In February 2010, Viktor Yanukovych was freely and fairly elected president of Ukraine. It was not too surprising: The Ukrainian economy had contracted by 15 percent in 2009, and near political stalemate reigned in this fragile democracy. One year later, Yanukovych appears to be following the prescription of his political model, Russia’s Vladimir Putin, by swiftly concentrating power in his own hands and wealth among a small circle of associates.

In October, the Constitutional Court suspended the Ukrainian Constitution of 2004, returning to the 1996 constitution, which granted greater presidential powers. The country is no longer regarded as a democracy; Freedom House downgraded Ukraine to being only partially free, and Reporters Without Borders ranks Ukraine 131st out of 178 countries in press freedom. And local elections last October ended Ukraine’s string of free and fair elections.

The authorities defend their roughness as necessary to achieve reforms. Last summer, these statements had some credibility. In June, Yanukovych presented an ambitious economic reform program. In July, he reached agreement on a stabilization program with the International Monetary Fund, backed by $15 billion of credits. Impressively, Ukraine swiftly carried out the required early actions, such as tightening the state budget and raising gas prices for consumers.

The ensuing “reforms,” however, did not boost Ukraine’s competitiveness or market freedom but instead benefited a few businessmen close to the president. Yanukovych favors privatization, but the deals are neither transparent nor competitive. The national telecommunications company, Ukrtelecom, was sold to a single permitted buyer — an Austrian private-equity firm named EPIC — at the minimum price. More such deals are in the works. Last summer, Ukraine enacted a new law on government procurement, but major infrastructure projects connected with the Euro 2012 soccer championship were excluded from competition and appear reserved for a couple of the president’s closest associates.
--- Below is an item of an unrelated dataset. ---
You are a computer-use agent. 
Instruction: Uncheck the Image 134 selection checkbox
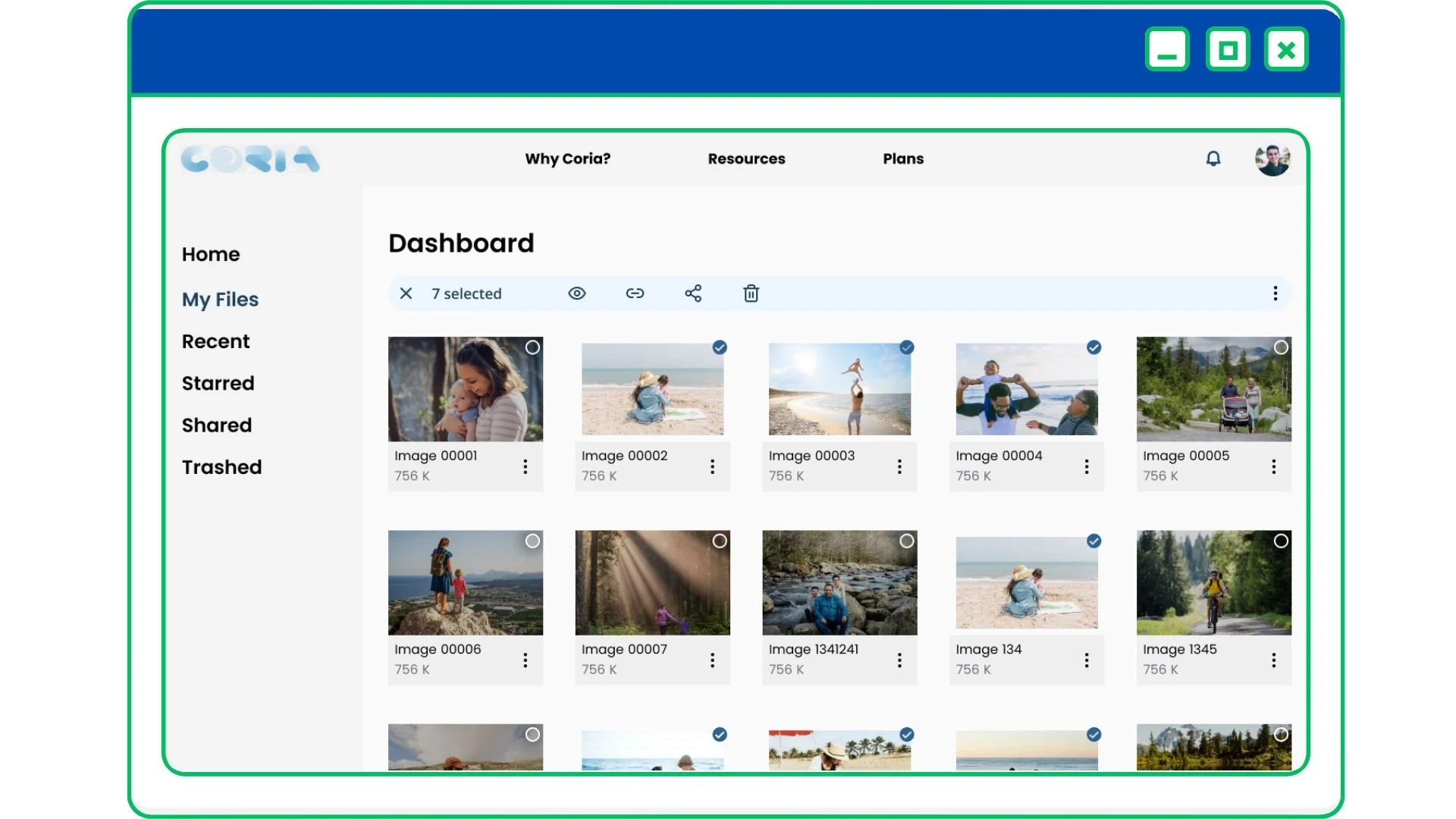click(x=1094, y=541)
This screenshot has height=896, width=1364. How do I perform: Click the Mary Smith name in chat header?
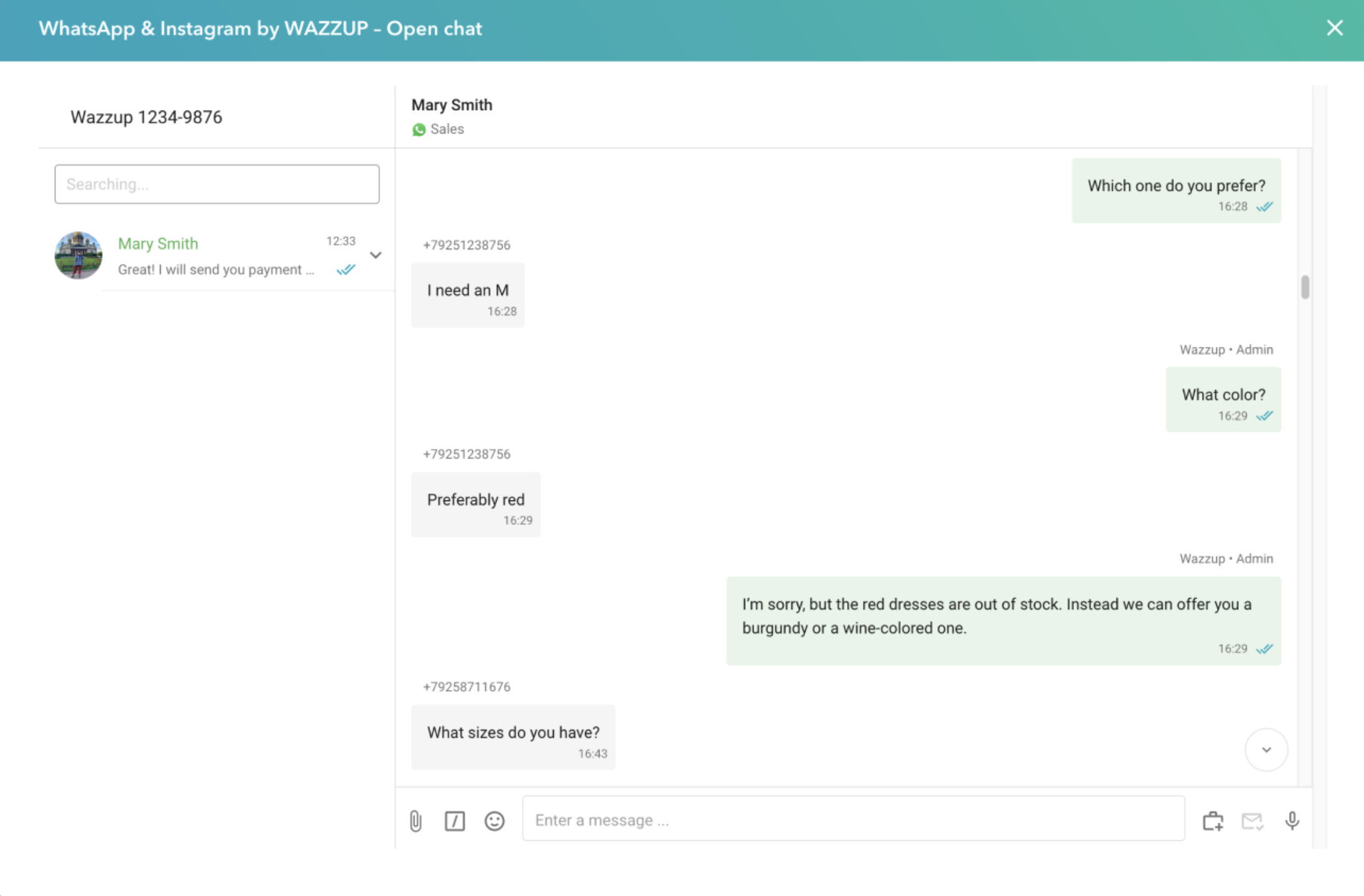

Ukraine’s grain exports boomed in recent years, with domestic and international entrepreneurs stepping in. But last summer, Yanukovych ordered an embargo on exports, with quotas granted only to his associates. Food processing is declining as a result.

The key reform law was the tax code adopted last fall, but it cut taxes on big corporations while increasing the burden on small entrepreneurs, arousing protests all over Ukraine. In an apparent charade, Yanukovych vetoed the tax code, eliminating its worst aspects, but even so, big international auditing firms say the tax system has deteriorated, and many small businesses have closed.

In a brief annual address to parliament on April 7, Yanukovych appeared to have given up his reform pretenses, presenting platitudes, apart from insisting on privatization. Major pension and gas market reforms agreed to with the IMF have been postponed, while the grain export quotas have been maintained and tax reimbursements have stalled. As a result the IMF reforms have fallen apart.